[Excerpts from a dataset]
• • • • •

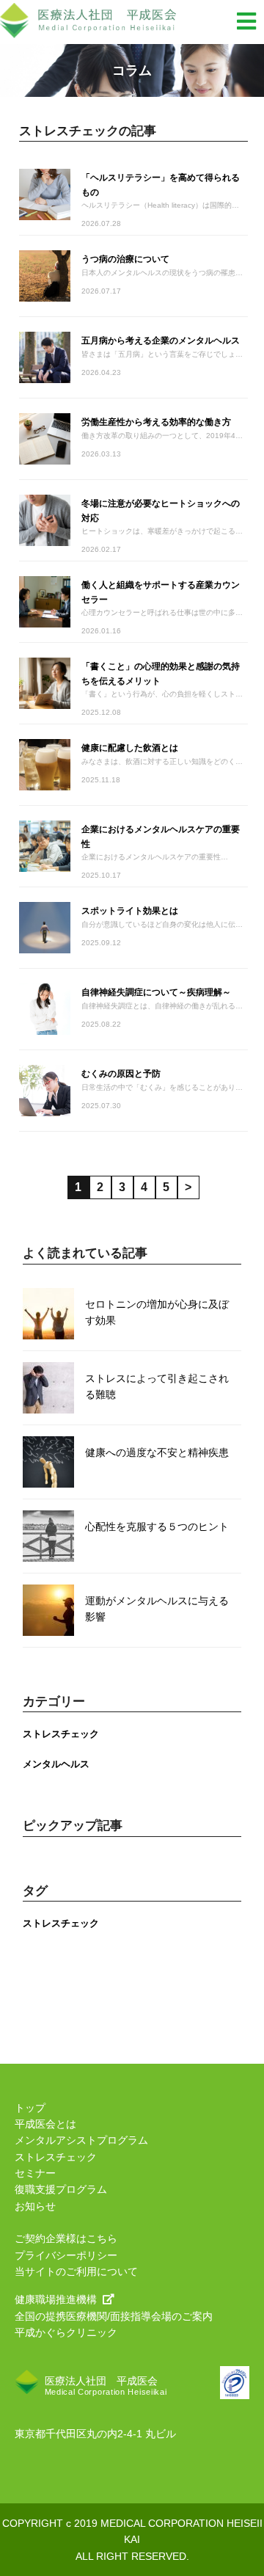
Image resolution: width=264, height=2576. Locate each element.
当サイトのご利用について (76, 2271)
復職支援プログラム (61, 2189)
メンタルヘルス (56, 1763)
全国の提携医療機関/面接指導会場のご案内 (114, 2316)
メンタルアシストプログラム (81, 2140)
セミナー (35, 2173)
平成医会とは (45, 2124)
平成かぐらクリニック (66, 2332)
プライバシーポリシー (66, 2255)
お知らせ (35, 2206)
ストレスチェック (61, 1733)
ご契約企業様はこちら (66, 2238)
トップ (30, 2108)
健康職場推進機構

• • • • •

#### Your goal:
Word for word, restate the lines above from the first through the one that contains "平成かぐらクリニック (66, 2332)", and exclude all pictures.

#### Expected answer:
Image resolution: width=264, height=2576. Locate each element.
当サイトのご利用について (76, 2271)
復職支援プログラム (61, 2189)
メンタルヘルス (56, 1763)
全国の提携医療機関/面接指導会場のご案内 (114, 2316)
メンタルアシストプログラム (81, 2140)
セミナー (35, 2173)
平成医会とは (45, 2124)
平成かぐらクリニック (66, 2332)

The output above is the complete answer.